I like to climb into things I love and see how they operate. That’s what the Department of Tangents is for. I’ll be writing regular features, essays, and news bits about the big three – comedy, music, and horror – and offering clips from people I’ve taped interviews with over the past nearly twenty years of writing. Some of the best parts of the interviews I’ve done have been completely off-point and inappropriate for print. I’ll get to explore more of that here. I’m also hoping to convince some friends to tell me about the things they love that I might not even know about, and pass that along to you.

The DoT podcast might be short or long, depending on where the conversation leads. You cant purposefully create an interesting tangent in conversation – it has to happen naturally. But I can confidently forecast that there will be moments in the individual podcasts where things veer off wonderfully.

The main thing here is love. To write about the things that make I’ve loved forever, and some new things that might stand the test and be around, at least for me, for decades to come. I’ve had to be critical in my writing at times, and it might not all be nonstop roses here, but in the end, what I really want to talk about is the good stuff. That’s why I will regularly write about things I think are “Perfect,” even if someone can demonstrate empirically that they are flawed. Still perfect to me.

Also, fish.

I hope you, dear anonymous surfer person, will come to expect only the highest-quality, free-range, grass-fed tangents. And I hope some of you love the same things I do and find it useful. Or at least a welcome distraction until the others get here.

Jun 21, 2018

Years ago, I reviewed Mark Geary’s album Ghosts for the sadly departed Boston Phoenix. I would pop that CD in my player on occasion, but fell out of touch with his music for a while. Then a couple of months before this interview, I got an instant message from Geary on Facebook that he’d be playing a few miles away. It was around two in the morning, but I got my tickets a few minutes later, and saw a fantastic show at a little place called The Carriage House in Newburyport, Massachusetts. It was wonderful to catch up with Geary and hear his new music.

At the beginning of the conversation, we talk a bit about his recent gigs in Portugal, a place Geary had not played previously. That piqued my curiosity, since Geary is such a talented lyricist and a great storyteller live. I wondered how that would translate in a place where there might be a language barrier. That’s where we start, talking about playing for international audiences.

The circumstances of the Carriage House show led to a conversation about Facebook and Instagram as tools for getting the word out about shows and new music. In the middle of his career, the parameters of promoting yourself as a one-man-traveling-band changed, and while it’s still very hands on, it can feel kind of insincere.
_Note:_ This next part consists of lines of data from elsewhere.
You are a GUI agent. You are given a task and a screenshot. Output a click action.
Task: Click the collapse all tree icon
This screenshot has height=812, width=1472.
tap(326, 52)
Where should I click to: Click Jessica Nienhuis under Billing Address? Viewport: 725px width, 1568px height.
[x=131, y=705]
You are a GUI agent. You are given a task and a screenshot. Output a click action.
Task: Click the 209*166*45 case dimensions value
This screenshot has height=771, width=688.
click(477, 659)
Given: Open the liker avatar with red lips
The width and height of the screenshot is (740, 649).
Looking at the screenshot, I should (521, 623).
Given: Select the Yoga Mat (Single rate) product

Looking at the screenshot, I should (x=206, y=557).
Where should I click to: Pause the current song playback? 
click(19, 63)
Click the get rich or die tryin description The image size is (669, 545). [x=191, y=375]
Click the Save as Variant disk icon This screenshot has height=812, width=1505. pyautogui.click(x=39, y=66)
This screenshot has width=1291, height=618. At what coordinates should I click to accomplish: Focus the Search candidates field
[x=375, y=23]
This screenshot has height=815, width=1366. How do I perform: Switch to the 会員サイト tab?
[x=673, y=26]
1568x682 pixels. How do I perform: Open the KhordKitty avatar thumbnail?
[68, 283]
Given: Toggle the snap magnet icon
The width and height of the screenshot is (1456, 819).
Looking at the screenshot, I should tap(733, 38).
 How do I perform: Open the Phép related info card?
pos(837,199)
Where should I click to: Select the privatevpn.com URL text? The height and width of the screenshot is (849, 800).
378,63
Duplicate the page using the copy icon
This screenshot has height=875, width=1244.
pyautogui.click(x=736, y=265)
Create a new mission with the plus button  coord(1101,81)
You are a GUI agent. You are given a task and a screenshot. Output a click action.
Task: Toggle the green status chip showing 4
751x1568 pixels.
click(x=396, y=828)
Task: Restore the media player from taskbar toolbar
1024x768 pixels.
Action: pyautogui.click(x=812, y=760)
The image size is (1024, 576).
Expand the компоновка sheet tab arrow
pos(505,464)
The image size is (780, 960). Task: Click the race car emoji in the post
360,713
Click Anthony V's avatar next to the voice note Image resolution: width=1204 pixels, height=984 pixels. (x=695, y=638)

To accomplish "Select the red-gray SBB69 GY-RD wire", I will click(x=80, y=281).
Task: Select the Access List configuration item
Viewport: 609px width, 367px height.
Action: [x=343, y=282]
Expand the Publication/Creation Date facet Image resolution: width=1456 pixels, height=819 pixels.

We talked about not letting social media get in the way of actually creating art, a difficult proposition when you need to fill a room to keep gigging to even have a place to play your songs for people.

We got into details about his new album The Fool in the latter half of the podcast, how people don’t always catch the humor in his lyrics, and about watching Colin Quinn during his time in New York. For horror fans, there is a bit at the end about the movie A Quiet Place, which Geary had said he was looking forward to seeing when I saw him live. Very slight spoilers in that conversation, if you’re sensitive to that type of thing. If you don’t know Geary, I hope hearing him prods you to check out his music, and if you do know him, this wide-ranging conversation should be a treat.